GIVEN PASSAGE —
*-*-*

Today is the most beautiful day of the year in Barcelona.

It’s Sant Jordi (Saint George), the Day of the Book and the Rose. It may be World Book Day as well, partly named that by UNESCO due to Sant Jordi traditions in Barcelona, but no place celebrates books the way Barcelona does. Which, as someone who built forts on my bunk bed as a kid so I could hide from my parents that I was reading past bedtime, is a marvelous thing.

All of Passeig de Gracia (think a mile-long stretch of Fifth Avenue in NYC) is shut down for the day for bookstands, and bookstands also fill much of Las Ramblas with numerous other posts around the city. Sant Jordi is the most celebrated cultural day in Catalonia. The tradition is to give a book and a rose to a loved one, usually a romantic love interest. It is held on April 23rd because that is the day St. George (Jordi in Catalan) was martyred by Roman emperor Diocletian for refusing to persecute Christians. Over time, legends arose that Sant Jordi had defeated a dragon that threatened a princess, and a rosebush grew where the dragon was killed. Sant Jordi has been the patron saint of Barcelona since 1456. That same century, Barcelona was holding a Sant Jordi rose fair. Nearly a century ago, in 1927, to promote book sales, they launched a book fair, and its popularity led the region to move it to April 23rd for Sant Jordi, and also because both Cervantes and Shakespeare died on that day.

*-*-*

RECORDED DATA —
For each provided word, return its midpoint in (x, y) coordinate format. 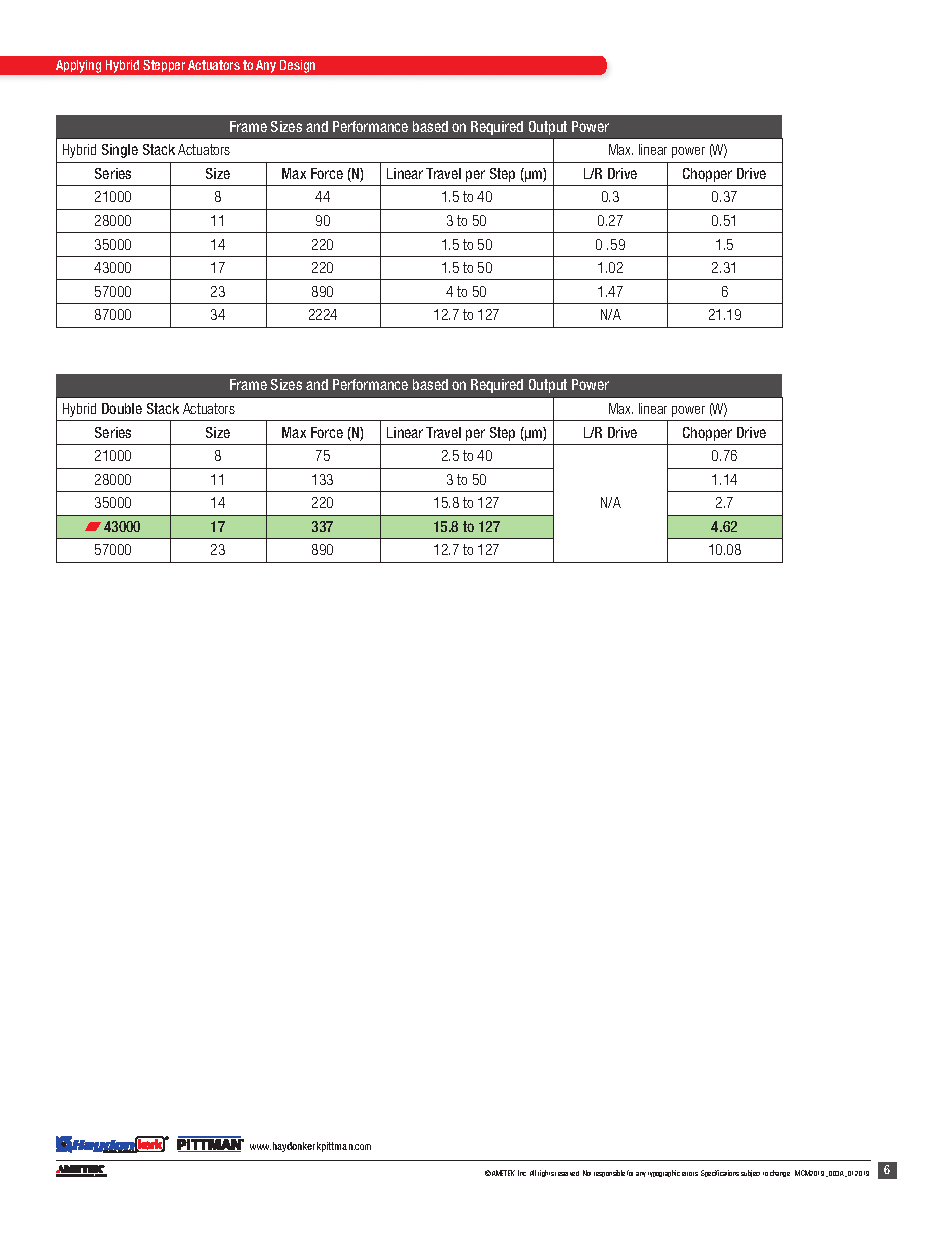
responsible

*-*-*

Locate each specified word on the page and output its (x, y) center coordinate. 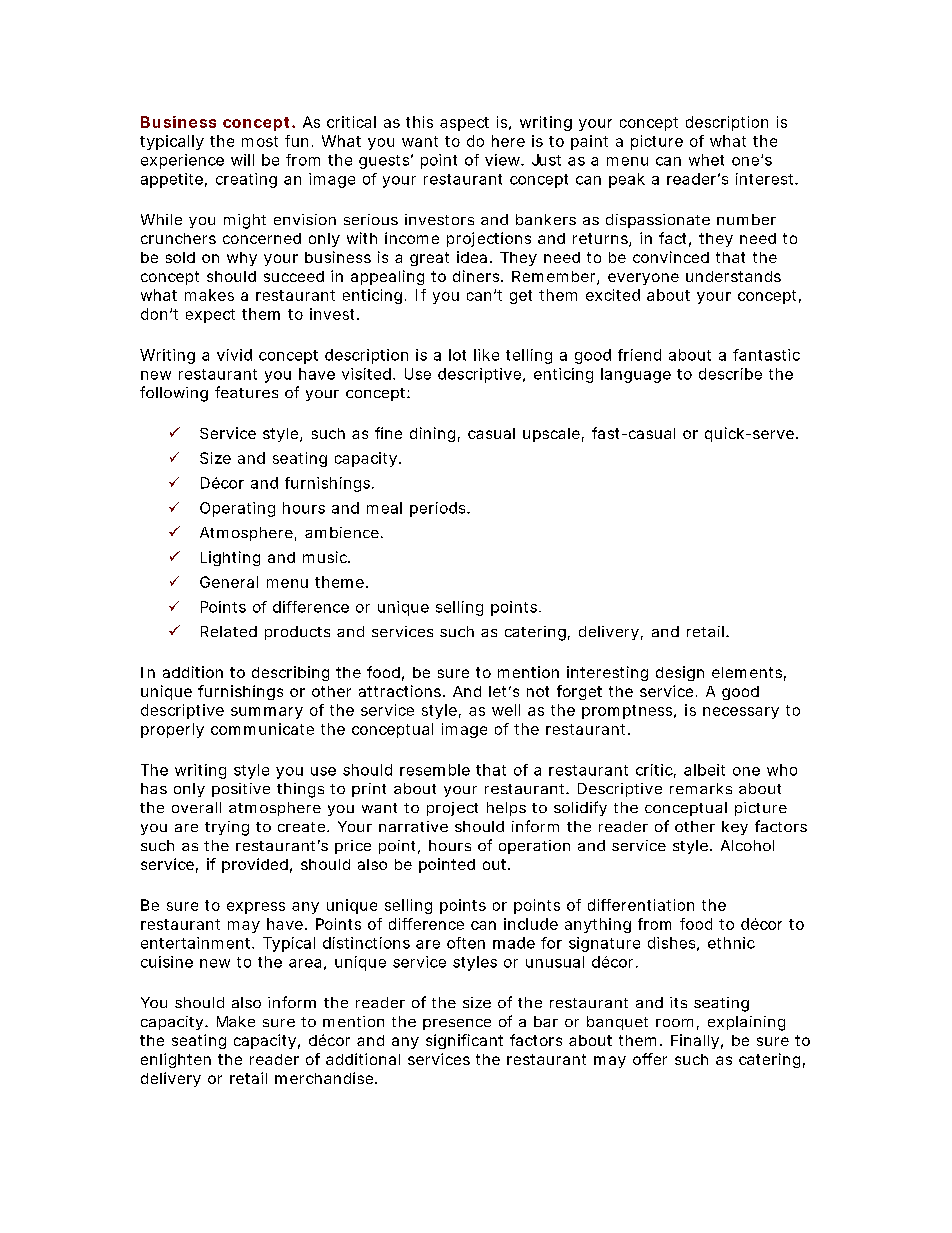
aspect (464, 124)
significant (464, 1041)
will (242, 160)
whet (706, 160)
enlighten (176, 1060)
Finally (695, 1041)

*-*-*

PROBLEM STATEMENT — According to the text on Sant Jordi in Barcelona, since what year has Sant Jordi been the patron saint of Barcelona?

ANSWER TO THE EXERCISE — Since 1456.